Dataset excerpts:
###

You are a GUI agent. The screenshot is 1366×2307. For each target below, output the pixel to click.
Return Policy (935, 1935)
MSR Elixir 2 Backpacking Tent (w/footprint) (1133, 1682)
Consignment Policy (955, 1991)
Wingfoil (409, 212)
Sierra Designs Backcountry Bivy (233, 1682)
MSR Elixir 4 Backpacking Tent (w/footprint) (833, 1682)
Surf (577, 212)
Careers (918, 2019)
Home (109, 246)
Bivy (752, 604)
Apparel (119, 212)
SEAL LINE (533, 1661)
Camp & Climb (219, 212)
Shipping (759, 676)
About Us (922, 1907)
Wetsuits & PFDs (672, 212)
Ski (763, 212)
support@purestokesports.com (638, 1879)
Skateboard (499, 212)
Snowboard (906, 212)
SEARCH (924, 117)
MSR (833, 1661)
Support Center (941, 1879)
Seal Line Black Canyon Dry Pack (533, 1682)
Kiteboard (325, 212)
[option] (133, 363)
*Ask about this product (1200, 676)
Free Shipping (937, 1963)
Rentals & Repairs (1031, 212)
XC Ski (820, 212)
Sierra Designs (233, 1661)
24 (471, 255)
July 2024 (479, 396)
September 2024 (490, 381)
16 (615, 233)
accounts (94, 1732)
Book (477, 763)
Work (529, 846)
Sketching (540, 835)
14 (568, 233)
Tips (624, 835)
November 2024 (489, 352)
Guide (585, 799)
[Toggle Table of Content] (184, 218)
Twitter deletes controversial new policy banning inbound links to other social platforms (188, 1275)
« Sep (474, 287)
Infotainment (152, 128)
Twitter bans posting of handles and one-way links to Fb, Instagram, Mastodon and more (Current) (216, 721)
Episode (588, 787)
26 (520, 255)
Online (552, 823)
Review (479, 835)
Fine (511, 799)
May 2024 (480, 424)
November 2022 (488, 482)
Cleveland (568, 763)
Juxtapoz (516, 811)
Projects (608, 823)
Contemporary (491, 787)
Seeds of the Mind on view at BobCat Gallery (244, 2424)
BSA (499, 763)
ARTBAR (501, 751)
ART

###

The task: Copy every record once more, exactly as given.

Solved exercise:
You are a GUI agent. The screenshot is 1366×2307. For each target below, output the pixel to click.
Return Policy (935, 1935)
MSR Elixir 2 Backpacking Tent (w/footprint) (1133, 1682)
Consignment Policy (955, 1991)
Wingfoil (409, 212)
Sierra Designs Backcountry Bivy (233, 1682)
MSR Elixir 4 Backpacking Tent (w/footprint) (833, 1682)
Surf (577, 212)
Careers (918, 2019)
Home (109, 246)
Bivy (752, 604)
Apparel (119, 212)
SEAL LINE (533, 1661)
Camp & Climb (219, 212)
Shipping (759, 676)
About Us (922, 1907)
Wetsuits & PFDs (672, 212)
Ski (763, 212)
support@purestokesports.com (638, 1879)
Skateboard (499, 212)
Snowboard (906, 212)
SEARCH (924, 117)
MSR (833, 1661)
Support Center (941, 1879)
Seal Line Black Canyon Dry Pack (533, 1682)
Kiteboard (325, 212)
[option] (133, 363)
*Ask about this product (1200, 676)
Free Shipping (937, 1963)
Rentals & Repairs (1031, 212)
XC Ski (820, 212)
Sierra Designs (233, 1661)
24 (471, 255)
July 2024 (479, 396)
September 2024 (490, 381)
16 (615, 233)
accounts (94, 1732)
Book (477, 763)
Work (529, 846)
Sketching (540, 835)
14 (568, 233)
Tips (624, 835)
November 2024 (489, 352)
Guide (585, 799)
[Toggle Table of Content] (184, 218)
Twitter deletes controversial new policy banning inbound links to other social platforms (188, 1275)
« Sep (474, 287)
Infotainment (152, 128)
Twitter bans posting of handles and one-way links to Fb, Instagram, Mastodon and more (Current) (216, 721)
Episode (588, 787)
26 (520, 255)
Online (552, 823)
Review (479, 835)
Fine (511, 799)
May 2024 (480, 424)
November 2022 (488, 482)
Cleveland (568, 763)
Juxtapoz (516, 811)
Projects (608, 823)
Contemporary (491, 787)
Seeds of the Mind on view at BobCat Gallery (244, 2424)
BSA (499, 763)
ARTBAR (501, 751)
ART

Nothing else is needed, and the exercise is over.